Before the rise of the inbound marketing methodology, the traditional sales process involved a sales representative reaching out to a company to book a meeting and talking through their pain points and challenges. During this conversation, a sales representative likely provided a prospect with a demo of their product or service in an effort to communicate the value of their solution in an interactive way. Oftentimes, this demo would make or break a sale — if the demo wasn’t successful in showcasing the ways the product or service could solve for a prospect’s pain points, then they weren’t likely to close as customers.
Although this is still partly true, things have changed and the structure of the buyer’s journey has evolved. Rather than the success of a sales conversation depending on a demo, prospects are coming into these conversations with a great deal of research to back them up. They no longer need a demo — usually, what they need is a limited, free version.
How Freemium and Demo Requests Intersect
According to HubSpot, “A demo request is a preview or trial version of a software solution, distributed free of charge by companies once prospects hand over their contact information. Demos only work for a restricted period of time and are often conducted by sales reps over the phone or via video conferencing to show product features to the prospects.”
In the past, demos were incredibly successful because they provided a prospect a glimpse of what the product or service actually looks like and how it could provide value before they committed to purchase it. This is not to be confused with a freemium model, however. The free version of a freemium product is offered indefinitely, whereas a free trial that is offered as a part of a demo only lasts for so long.

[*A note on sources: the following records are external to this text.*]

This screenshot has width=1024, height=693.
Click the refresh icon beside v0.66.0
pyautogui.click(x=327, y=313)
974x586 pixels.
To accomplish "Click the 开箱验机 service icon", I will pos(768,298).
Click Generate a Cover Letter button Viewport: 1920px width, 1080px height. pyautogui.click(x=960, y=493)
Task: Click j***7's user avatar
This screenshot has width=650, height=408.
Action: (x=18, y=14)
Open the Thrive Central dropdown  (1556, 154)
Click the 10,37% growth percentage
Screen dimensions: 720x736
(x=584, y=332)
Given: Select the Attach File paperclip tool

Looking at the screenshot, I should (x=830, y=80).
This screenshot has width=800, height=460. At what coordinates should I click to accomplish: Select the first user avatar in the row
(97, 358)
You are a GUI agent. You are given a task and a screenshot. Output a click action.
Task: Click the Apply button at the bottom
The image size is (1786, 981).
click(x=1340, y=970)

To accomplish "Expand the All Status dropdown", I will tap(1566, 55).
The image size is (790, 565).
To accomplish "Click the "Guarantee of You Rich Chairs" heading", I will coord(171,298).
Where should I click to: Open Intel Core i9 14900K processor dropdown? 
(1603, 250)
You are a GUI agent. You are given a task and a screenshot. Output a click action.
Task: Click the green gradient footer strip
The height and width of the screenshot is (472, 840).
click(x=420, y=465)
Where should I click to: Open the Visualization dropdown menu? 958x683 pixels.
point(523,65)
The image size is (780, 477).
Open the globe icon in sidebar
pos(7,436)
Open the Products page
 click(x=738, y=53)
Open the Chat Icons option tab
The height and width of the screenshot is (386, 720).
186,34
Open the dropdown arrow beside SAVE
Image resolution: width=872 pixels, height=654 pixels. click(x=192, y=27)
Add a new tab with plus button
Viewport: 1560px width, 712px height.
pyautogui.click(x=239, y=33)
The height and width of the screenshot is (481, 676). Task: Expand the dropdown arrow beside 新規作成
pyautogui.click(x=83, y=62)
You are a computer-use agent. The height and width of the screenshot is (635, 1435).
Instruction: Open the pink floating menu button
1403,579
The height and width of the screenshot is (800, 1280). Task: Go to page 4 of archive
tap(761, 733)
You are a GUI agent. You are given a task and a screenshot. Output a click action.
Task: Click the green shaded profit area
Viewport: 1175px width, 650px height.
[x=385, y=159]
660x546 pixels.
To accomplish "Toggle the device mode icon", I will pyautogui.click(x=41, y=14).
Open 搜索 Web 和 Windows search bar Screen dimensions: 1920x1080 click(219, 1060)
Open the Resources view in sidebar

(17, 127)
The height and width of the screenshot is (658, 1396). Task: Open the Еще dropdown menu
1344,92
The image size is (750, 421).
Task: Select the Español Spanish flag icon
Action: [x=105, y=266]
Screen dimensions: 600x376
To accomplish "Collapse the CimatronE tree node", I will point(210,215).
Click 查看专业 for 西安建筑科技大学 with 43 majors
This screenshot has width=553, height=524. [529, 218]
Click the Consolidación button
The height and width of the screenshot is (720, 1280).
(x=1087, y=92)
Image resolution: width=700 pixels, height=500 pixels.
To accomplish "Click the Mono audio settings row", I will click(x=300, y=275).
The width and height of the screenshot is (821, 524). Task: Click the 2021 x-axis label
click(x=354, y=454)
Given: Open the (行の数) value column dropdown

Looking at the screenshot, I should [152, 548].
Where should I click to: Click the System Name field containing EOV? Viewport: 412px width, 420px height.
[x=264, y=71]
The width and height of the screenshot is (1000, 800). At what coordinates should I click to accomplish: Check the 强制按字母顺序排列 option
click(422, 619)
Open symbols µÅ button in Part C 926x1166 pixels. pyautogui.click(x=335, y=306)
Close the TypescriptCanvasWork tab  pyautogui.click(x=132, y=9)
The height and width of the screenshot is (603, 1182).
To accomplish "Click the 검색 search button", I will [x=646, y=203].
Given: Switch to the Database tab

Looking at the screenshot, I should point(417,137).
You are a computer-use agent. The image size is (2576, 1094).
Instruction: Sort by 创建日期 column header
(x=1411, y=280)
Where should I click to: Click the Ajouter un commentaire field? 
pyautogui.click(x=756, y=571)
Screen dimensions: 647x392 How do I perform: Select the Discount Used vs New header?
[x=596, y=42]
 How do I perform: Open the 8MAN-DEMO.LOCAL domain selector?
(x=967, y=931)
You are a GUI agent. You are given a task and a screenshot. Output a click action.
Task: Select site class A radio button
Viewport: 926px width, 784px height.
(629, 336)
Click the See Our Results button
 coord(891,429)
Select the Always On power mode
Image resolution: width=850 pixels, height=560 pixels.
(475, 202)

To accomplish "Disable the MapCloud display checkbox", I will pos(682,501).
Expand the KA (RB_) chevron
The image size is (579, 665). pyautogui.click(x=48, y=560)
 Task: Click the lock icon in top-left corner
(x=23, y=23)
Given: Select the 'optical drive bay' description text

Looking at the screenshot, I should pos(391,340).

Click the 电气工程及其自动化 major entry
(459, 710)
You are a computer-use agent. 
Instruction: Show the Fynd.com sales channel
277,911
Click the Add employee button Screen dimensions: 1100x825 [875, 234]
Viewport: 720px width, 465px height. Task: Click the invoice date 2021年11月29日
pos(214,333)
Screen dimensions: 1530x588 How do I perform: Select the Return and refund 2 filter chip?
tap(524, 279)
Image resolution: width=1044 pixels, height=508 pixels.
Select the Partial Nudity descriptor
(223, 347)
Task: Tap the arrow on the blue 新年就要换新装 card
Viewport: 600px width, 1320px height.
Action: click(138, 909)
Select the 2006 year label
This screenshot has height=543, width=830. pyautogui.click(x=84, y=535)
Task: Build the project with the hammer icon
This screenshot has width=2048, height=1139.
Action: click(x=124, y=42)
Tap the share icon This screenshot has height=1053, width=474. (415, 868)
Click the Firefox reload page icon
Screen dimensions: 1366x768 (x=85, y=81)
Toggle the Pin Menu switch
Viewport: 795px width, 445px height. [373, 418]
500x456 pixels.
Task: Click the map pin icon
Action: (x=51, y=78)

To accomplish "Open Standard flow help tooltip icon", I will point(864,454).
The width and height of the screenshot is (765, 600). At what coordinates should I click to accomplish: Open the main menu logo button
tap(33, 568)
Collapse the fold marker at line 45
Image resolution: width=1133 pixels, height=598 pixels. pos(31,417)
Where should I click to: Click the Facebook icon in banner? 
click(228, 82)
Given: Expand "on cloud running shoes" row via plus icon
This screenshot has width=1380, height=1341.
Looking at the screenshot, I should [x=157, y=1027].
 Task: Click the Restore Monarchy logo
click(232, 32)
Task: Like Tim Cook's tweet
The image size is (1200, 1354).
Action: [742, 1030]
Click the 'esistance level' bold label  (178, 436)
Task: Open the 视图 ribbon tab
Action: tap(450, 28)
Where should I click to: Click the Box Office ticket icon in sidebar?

Now, things in the sales process have changed and prospects are doing far more research ahead of time. This means that most of the buying process is starting to occur before prospects even talk to your sales team.
This doesn’t mean that sales has been taken out of the process — the way your sales team engages with your prospects is different, including the cadence at which touchpoints occur. Your buyer is way more empowered, and with that empowerment comes the desire to truly try before they buy.
Because of this, companies have shifted to provide a free trial or a freemium version within their go-to-market strategy instead of a demo. Now people can enter the funnel in different ways, without even engaging with a person from your company. Instead of needing to go through a sales representative as a gatekeeper, a prospect can limit their engagement to your landing pages to access a free trial or freemium version of your product or service.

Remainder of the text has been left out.